We introduced an action restriction mechanism in RL Agents. Changing lane-direction of a road segment takes time as existing vehicles on that road segment should move out before reversing the lane-direction. Therefore, it takes an even longer time to recover from an incorrect lane-direction decision taken by a RL Agent while learning. In order to stabilize the learning, a RL Agent is allowed to take a lane-changing action only when there is a considerable difference between upstream and downstream traffic. The use of this restriction also provides a way to resolve conflicting actions between neighboring RL Agents. When two RL Agents connected to the same road segment want to increase the number of lanes in different directions, the priority is given to the action, which allocates more lanes to the direction with a higher traffic volume.
4.3 Coordinating Agent
Given a locally optimized lane-direction change, Coordinating Agents check whether the change can help improve traffic efficiency in surrounding areas based on the predicted traffic demand and the current traffic conditions. If a proposed change is beneficial, it can be actioned. Otherwise, it is not allowed by CLLA.
The vehicles on a road with three road links, \(e_1\), \(e_2\) and \(e_3\). The vehicles will follow the paths shown in arrows.
Due to the dynamic nature of traffic, the Coordinating Agents may not need to consider the full path of vehicles when evaluating the proposed changes based on the predicted traffic demand. This is because the route of vehicles may change dynamically at real time, especially in the era of connected autonomous vehicles when traffic optimization can be performed frequently. Instead of collecting the full path of vehicles, the Coordinating Agents can collect the path within a lookup distance. For example, assuming the lookup distance is 200 m, the Coordinating Agents only need to know the road segments that the vehicles will pass within the next 200 m from their current locations.
When there is no conflict between a proposed lane-direction change and the predicted traffic demand, CLLA evaluates the benefit of the proposed change based on the current traffic conditions. Our implementation considers one specific type of traffic condition, the current queue length at road junctions. If a lane-direction change can lead to a lower traffic speed on a road segment, which has a longer queue than the road segment in the opposite direction, the lane-direction change is not allowed. This is because a lower traffic speed can lead to an even longer queue, which can decrease traffic efficiency.
The coordination of lane-direction changes is performed at a certain interval.

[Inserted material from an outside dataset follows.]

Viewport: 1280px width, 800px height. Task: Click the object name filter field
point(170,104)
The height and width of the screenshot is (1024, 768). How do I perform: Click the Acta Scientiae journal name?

The time between two coordinating operations is the assignment interval, within which the proposed lane-direction changes are actioned, the predicted traffic demand and the current traffic condition are aggregated at the Coordinating Agents.
Global Impact Evaluation Algorithm: The Coordinating Agents use Global Impact Evaluation Algorithm (Algorithm 2) to quantify the conflicts between lane-direction changes. The algorithm takes lane-direction changes that are proposed by the RL Agents as an input (LLC). The input consists of the road and the lane-direction change (lc) proposed by each RL Agent. First, the algorithm finds the neighboring road segments affected by all the changes proposed by the RL Agents (Line 3). For each neighboring road segment, the algorithm finds the predicted traffic flow caused by the proposed lane-direction changes (Line 5). Then the algorithm adds affected neighboring road segments to a queue (Line 7).
In the next step, the algorithm visits each road segment in the queue and determines the appropriate lane-direction configuration (\(lc_{r_{new}}(t)\)) and the conflicts, where a road segment cannot accommodate the predicted traffic flow (Line 9–13). If a lane-direction change needs to be made, for road segment \(r_{new}\), the road segment is added to coordinated lane changes (CLC) (Line 11). If there is a conflict at road segment \(r_{new}\), corresponding lane-direction change proposed by the RL Agents is marked as a conflict (Line 13).
Complexity of Coordinating Process. Let us use m to denote the number of requests from the RL Agents. The complexity of visiting the relevant road segments is \(\mathcal {O}(m \times neb)\) where neb is the number of neighboring road segments that connect to a road segment at a road junction. Since the number of road segments connecting with the same junction is normally a small value, neb can be seen as a constant value with a given lookup distance (\(l_up\)). Hence the algorithm complexity can be simplified to \(\mathcal {O}(m)\). In the worst case, there is a lane-change request for each road segment of G(V, E), leading to a complexity of \(\mathcal {O}(|E|)\).
Distributed Version. Since the execution of Global Impact Evaluation algorithm is independent of the order of requests coming from the RL Agents, requests can be processed in a distributed manner using multiple Coordinating Agents. Every Coordinating Agent traverses first depth neighbors and informs changes to other Coordinating Agents. In such a setting, the complexity of the algorithm is \(\mathcal {O}(1)\) with |E| number of Coordinating Agents. In this work, we implemented the centralized version (with one Coordinating Agent); however, when applied to very large road networks, the distributed version can be implemented.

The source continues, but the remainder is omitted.